En este último libro se percibe su mirada de antologista, a la vez distante y extraordinariamente cercana, que no se detiene ni ante sus propias afecciones:
Llevaba quince años realizando observaciones neurológicas en mis pacientes, cuando en 1974 tuve una experiencia neurológica propia: experimenté, por decirlo de algún modo, un síndrome neurofisiológico desde “dentro”. Los nervios y los músculos de mi pierna izquierda quedaron gravemente lesionados tras sufrir un accidente mientras practicaba el alpinismo en un lugar remoto de Noruega. Tuve que someterme a una operación quirúrgica para unir los tendones de los músculos, y pasó algún tiempo hasta que los nervios se recuperaron. Durante las dos semanas en las que mi pierna permaneció desnervada e inmovilizada con escayola, aquélla no sólo quedó privada de movimiento y de sensaciones, sino que además dejó de parecerme parte de mi cuerpo. Se había convertido en un objeto sin vida, casi inorgánico, irreal, inconcebiblemente ajeno y extraño. Pero cuando intenté comunicar la experiencia a mi médico, éste me dijo: “Sacks, eres único. Jamás he oído decir a un paciente cosa igual”.
Amado y criticado con similar intensidad, como neurólogo Sacks es un maravilloso escritor, y como escritor exhibe una precisión y un conocimiento de primera mano que enriquecen con detalles inimaginables sus historias. En todos sus libros pasa por alto signos clínicos para describir, en cambio, las vivencias subjetivas de sus pacientes/personajes. La mayoría de las alteraciones que atraen su atención son extrañas o infrecuentes, pero él las enfoca con compasión hacia sus sujetos de observación, subrayando las estrategias que les permiten sobreponerse a aflicciones que amenazan su más primario sentido de la identidad.
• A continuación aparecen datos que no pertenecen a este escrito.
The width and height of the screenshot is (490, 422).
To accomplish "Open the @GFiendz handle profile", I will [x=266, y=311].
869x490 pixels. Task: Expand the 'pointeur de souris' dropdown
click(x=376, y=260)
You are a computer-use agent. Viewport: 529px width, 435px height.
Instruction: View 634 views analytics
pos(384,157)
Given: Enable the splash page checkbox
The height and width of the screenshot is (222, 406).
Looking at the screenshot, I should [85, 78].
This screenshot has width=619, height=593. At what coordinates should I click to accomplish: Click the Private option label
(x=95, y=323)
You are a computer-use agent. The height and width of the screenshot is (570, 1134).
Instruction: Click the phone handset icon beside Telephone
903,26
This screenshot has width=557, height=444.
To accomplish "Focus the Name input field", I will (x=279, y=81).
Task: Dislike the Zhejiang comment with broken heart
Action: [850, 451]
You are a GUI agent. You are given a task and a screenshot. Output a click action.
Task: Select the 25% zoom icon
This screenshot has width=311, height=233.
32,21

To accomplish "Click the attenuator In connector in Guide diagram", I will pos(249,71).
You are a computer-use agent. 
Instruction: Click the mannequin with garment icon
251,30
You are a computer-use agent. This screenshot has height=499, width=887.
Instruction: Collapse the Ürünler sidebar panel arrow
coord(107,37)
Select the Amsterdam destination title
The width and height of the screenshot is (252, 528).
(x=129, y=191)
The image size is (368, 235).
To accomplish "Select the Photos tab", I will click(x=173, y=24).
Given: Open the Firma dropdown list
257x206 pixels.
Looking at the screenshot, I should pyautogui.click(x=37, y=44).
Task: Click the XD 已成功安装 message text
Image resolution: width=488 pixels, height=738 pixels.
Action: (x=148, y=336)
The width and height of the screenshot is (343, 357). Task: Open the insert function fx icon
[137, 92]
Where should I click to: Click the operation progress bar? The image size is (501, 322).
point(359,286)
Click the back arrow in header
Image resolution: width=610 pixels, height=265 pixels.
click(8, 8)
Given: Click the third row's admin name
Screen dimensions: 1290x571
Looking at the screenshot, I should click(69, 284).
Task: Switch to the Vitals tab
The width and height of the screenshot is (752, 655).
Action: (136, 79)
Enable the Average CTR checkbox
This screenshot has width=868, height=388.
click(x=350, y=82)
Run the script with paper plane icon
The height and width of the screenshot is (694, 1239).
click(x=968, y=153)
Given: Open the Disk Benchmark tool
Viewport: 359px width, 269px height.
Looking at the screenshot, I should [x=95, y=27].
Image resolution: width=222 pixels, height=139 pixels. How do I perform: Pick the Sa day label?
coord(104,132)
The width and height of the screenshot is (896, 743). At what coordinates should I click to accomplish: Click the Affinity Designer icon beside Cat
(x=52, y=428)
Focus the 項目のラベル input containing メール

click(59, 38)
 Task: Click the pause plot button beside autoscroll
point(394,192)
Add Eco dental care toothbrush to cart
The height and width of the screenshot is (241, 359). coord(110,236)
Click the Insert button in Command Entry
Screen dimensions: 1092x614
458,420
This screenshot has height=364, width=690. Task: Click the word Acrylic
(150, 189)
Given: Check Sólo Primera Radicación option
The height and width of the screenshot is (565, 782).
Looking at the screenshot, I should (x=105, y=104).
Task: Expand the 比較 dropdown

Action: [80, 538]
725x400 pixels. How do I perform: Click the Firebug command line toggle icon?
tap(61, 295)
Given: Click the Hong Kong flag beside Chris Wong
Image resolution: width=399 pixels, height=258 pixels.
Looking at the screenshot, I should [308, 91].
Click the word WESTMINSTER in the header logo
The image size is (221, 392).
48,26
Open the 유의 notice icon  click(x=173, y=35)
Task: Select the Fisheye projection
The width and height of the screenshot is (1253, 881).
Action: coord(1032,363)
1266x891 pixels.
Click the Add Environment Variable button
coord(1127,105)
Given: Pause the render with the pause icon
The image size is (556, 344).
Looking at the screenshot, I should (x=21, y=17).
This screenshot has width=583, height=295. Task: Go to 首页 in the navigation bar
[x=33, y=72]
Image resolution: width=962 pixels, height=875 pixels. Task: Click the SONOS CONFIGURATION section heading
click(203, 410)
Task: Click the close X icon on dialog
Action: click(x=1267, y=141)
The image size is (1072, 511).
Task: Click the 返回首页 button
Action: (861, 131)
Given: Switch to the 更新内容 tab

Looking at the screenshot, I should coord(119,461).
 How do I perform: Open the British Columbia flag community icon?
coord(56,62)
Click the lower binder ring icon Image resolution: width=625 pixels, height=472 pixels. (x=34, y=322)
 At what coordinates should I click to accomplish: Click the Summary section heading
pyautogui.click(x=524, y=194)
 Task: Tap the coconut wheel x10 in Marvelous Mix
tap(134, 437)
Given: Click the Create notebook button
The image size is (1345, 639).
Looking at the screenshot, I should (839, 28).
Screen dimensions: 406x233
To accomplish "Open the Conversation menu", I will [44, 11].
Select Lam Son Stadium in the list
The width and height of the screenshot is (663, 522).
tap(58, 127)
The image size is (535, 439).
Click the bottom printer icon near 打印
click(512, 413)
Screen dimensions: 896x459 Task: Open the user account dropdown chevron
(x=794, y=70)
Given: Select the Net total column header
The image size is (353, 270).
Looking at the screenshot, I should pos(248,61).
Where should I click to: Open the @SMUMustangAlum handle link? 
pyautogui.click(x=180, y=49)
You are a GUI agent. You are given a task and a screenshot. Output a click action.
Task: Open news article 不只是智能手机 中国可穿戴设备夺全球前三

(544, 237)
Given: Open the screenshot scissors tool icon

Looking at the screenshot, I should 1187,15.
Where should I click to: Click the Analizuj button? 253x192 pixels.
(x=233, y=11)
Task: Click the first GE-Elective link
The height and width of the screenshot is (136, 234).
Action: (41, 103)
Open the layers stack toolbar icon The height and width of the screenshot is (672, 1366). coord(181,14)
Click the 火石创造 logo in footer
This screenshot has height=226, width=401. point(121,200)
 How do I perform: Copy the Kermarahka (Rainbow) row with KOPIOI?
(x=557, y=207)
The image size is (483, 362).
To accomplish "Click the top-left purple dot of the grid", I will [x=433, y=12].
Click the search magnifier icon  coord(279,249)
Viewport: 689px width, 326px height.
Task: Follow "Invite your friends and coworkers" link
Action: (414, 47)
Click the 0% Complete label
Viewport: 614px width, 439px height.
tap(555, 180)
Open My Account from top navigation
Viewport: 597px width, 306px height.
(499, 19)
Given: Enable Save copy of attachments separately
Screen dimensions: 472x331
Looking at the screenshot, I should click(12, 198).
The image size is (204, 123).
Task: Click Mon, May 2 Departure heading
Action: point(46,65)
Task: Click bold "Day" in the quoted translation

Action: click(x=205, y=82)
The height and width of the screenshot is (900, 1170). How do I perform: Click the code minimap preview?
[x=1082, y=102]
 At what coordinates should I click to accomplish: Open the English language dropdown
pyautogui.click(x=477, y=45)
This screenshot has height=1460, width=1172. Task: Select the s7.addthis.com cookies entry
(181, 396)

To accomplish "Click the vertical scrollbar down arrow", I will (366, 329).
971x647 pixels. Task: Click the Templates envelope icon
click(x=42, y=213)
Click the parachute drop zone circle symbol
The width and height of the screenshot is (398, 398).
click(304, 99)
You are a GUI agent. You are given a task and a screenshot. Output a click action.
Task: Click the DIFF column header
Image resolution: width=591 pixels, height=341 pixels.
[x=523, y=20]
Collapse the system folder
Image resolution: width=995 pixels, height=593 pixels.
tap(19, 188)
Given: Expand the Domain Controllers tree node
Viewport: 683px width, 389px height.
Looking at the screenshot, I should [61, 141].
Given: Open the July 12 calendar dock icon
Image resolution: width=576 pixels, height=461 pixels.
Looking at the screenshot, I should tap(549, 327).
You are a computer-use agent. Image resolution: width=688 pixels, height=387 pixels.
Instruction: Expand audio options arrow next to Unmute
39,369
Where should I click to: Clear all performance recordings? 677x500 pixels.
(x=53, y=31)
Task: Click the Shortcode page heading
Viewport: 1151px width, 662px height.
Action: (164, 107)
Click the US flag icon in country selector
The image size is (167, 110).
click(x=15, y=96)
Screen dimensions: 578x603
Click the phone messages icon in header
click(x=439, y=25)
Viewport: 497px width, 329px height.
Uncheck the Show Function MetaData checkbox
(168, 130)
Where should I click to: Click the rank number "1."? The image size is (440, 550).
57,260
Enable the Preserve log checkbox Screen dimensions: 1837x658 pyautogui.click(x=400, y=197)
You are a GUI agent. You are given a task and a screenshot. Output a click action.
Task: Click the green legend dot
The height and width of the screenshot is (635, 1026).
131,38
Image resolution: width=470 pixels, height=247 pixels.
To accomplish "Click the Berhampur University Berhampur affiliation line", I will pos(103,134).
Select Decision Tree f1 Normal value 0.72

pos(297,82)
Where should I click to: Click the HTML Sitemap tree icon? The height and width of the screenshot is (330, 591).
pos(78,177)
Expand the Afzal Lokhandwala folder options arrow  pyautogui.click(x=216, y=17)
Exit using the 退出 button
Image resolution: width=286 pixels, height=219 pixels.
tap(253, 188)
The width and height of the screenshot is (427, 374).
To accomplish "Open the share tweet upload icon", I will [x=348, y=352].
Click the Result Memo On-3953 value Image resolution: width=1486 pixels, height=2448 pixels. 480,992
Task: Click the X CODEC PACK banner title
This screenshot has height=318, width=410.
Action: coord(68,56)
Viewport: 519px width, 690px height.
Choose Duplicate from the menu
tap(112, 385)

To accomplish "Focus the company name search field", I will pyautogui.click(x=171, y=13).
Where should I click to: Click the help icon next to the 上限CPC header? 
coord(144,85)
Sacks recupera el drama humano que hay detrás de la enfermedad y que muchas veces los médicos no alcanzan o no quieren ver. Retrata, como titula la periodista científica Natalie Angier un artículo para The New York Times sobre una serie de la BBC inspirada en su vida y su trabajo, “una galería de rarezas humanas que son, después de todo, seres humanos”.
Ubicado en esa frontera difusa que divide la medicina y la literatura, en su último libro, Alucinaciones (Anagrama), escribe sobre esos extraños objetos mentales que “surgen de la nada” y que “podrían haber dado lugar a nuestro arte, nuestro folklore e incluso nuestra religión”. A la manera de Linneo, Von Humboldt, Ameghino y otros naturalistas de los siglos XVIII y XIX, presenta una suerte de catálogo o taxonomía de las alucinaciones: de letras, de seudopalabras, de figuras y personajes, de olores y de sonidos, por drogas, dolor, soledad, reclusión y cansancio extremos. Algunas, incluso, fueron experimentadas por él mismo cuando, en los años sesenta, probó el LSD y la marihuana, y hasta se inyectó morfina. Todas, dice Sacks, “nos ofrecen una comprensión más directa de cómo funciona el cerebro”.
Dice Angier: “En su incansable lucha por entender al Otro [.] Sacks convierte lo extraño en familiar y lo familiar en novedoso”. Curiosamente, el maravilloso don tanto de la literatura como de la ciencia.